Court filings from the plaintiffs stated that they “... left the town hall meeting filled with apprehension and alarm about the BESS and its realistic potential to result in the scorching of Plaintiff’s neighboring properties.”
The FayCoSaysNo group had set up a legal defense fund with assistance from Flato- nia attorney Alex Hernandez. Hernandez filed suit on behalf of the plaintiffs against the McBrooms last November. Hernandez argued that the proposed BESS facility constitutes a nuisance to the plaintiffs’ enjoyment of their property. He based the argument, in part, on a Texas case from 1890 regarding a gunpowder storage site.
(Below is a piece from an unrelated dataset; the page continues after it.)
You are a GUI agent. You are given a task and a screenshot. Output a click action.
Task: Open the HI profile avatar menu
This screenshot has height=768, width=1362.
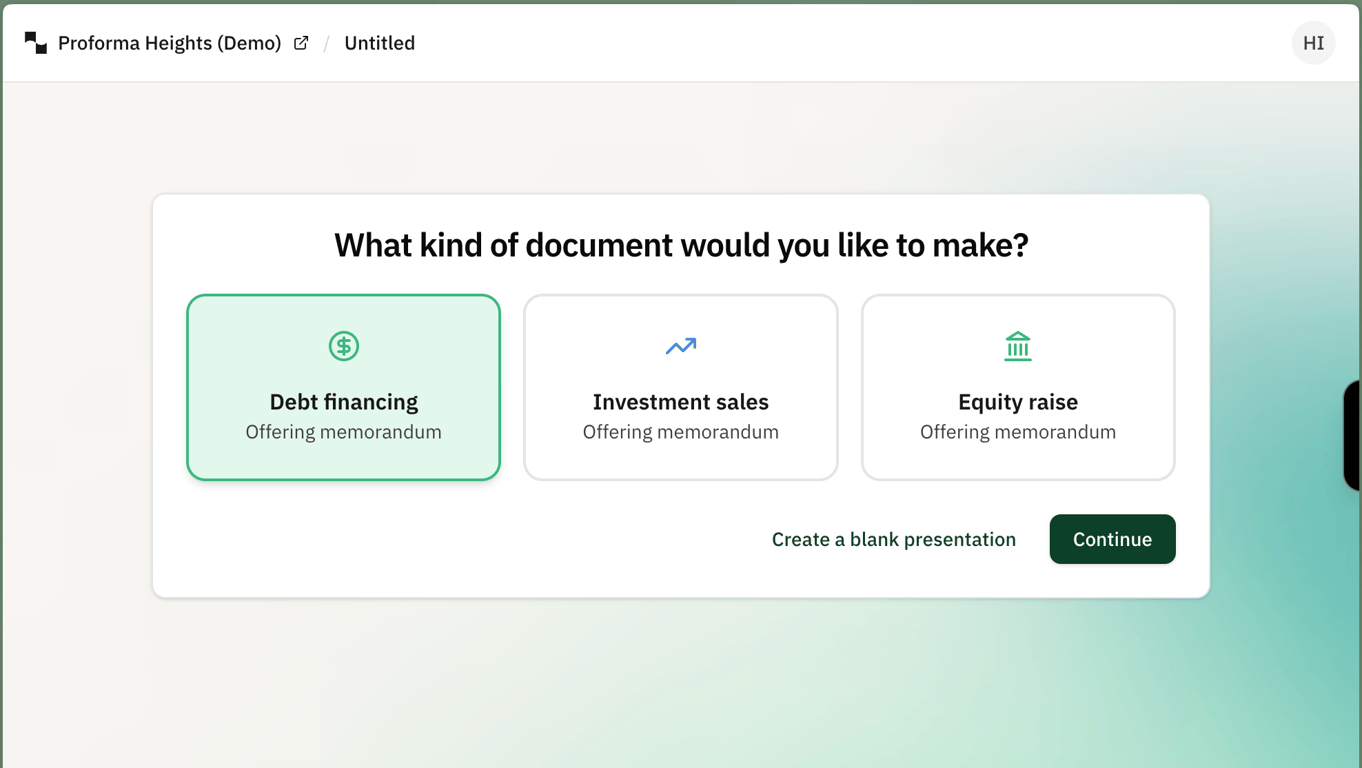click(1313, 43)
District Judge Jeff Steinhauser recused himself from the case. The Honorable Todd A. Blomerth, Senior Judge of the 421st Judicial District, was assigned to preside over the lawsuit.
In a court filing dated March 10, attorneys for the McBrooms, Greg Wehrer and Gregory Djordjevic, argued that the plaintiffs had no legal basis to sue because they had not suffered any actual harm.
“Plaintiffs are wrong, and their theory is belied by contemporary Texas law, which makes clear that Plaintiffs’ emotional reactions to the currently nonexistent BESS facility cannot be the basis for a cognizable nuisance claim,” the attorneys for the McBrooms argued. The defendants moved to dismiss the lawsuit. Judge Blomerth signed an order granting their motion to dismiss on April 18. He also ordered that the defendants were entitled to attorneys’ fees and costs in an amount to be determined.